Given the rising cost of college, many students have no choice but to borrow money to finance a degree. And when it comes to taking out student loans, you have choices: You could borrow privately for college or limit yourself to federal student loans. You could even sign up for a combination of both.
But while taking out private loans might give you the flexibility to borrow more money for college than federal loans, there are drawbacks to going this route. And it’s important to recognize them before committing to private loans.
The problem with private student loans
Private student loans are given out by private lenders, which means those lenders can determine what interest rates they want to offer borrowers. Some private student loans do come with competitive interest rates. But you should know that in some cases, you’ll be looking at a much higher interest rate on private loans than federal loans. The result? Higher monthly payments.
Also, when you take out federal student loans, you’re entitled to certain protections. With private loans, if you need leeway in repaying your debt, you’re basically at the mercy of your lender.
Federal student loans, for example, allow borrowers to apply for relief in the form of forbearance or deferment. Private lenders generally are not required to offer these options. This doesn’t automatically mean that yours won’t. But is it a chance you want to take?
Furthermore, federal student loan borrowers get multiple options when it comes to repayment plans. If you take out federal loans, you can request a repayment plan that calculates your monthly payments as a small percentage of your income. You may not get that option if you borrow privately for college.
Similarly, federal student loan borrowers can apply for an extended repayment plan that results in smaller monthly payments. You may not have that option if you borrow privately, which means you could end up getting stuck with payments that are hard to manage.
Granted, extended repayment plans aren’t always a good thing because they can cost you more in the form of added accrued interest. But it’s nice to have the option if you need it.
Are private student loans automatically a bad choice?

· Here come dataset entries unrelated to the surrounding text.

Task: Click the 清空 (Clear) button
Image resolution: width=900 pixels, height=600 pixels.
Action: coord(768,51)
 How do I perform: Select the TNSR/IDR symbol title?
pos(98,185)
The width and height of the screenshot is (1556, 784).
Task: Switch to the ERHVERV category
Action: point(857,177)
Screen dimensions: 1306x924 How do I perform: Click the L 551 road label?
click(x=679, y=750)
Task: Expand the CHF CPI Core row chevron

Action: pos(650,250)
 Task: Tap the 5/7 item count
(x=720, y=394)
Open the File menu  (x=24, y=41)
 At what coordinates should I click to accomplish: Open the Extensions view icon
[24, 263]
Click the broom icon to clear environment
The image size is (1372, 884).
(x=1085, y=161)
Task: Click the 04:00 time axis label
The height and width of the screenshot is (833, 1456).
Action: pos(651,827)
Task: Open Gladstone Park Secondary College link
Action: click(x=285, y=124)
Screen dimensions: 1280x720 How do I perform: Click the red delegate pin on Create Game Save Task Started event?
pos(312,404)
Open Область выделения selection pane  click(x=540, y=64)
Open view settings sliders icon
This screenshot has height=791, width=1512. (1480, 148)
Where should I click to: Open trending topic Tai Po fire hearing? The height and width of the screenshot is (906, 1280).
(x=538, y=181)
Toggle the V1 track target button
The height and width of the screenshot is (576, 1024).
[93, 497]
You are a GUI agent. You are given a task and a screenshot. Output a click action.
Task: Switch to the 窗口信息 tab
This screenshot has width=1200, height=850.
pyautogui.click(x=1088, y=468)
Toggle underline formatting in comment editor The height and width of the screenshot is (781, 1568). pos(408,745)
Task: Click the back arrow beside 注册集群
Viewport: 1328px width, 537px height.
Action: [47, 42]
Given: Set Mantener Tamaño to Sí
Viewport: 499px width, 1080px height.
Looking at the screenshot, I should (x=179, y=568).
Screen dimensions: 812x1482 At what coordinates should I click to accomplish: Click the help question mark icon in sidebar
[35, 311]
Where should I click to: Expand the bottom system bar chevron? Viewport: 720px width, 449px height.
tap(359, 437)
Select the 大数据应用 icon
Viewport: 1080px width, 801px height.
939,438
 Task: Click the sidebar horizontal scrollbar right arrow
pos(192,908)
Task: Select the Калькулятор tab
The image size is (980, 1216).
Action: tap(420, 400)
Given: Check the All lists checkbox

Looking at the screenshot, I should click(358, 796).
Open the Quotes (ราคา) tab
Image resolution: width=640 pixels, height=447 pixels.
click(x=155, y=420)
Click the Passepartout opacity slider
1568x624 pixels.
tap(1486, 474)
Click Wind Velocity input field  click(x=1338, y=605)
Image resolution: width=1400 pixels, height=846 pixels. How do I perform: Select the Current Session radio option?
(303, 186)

Not necessarily. If you’re not borrowing a very large sum and are able to snag a competitive interest rate on your loans, then borrowing privately might work out just fine for you. Similarly, if you anticipate going into a field like finance or engineering that will allow you to earn a higher wage pretty much right away, then you may not have a problem repaying private loans.
The point, however, is that federal student loans can be less expensive from an interest rate perspective, and you generally get more options for paying your loans off. So if you’re thinking of taking out private loans, make sure you recognize the disadvantages of doing so. Also, be sure to shop around with different lenders so you can compare rates and, ideally, walk away with the best deal.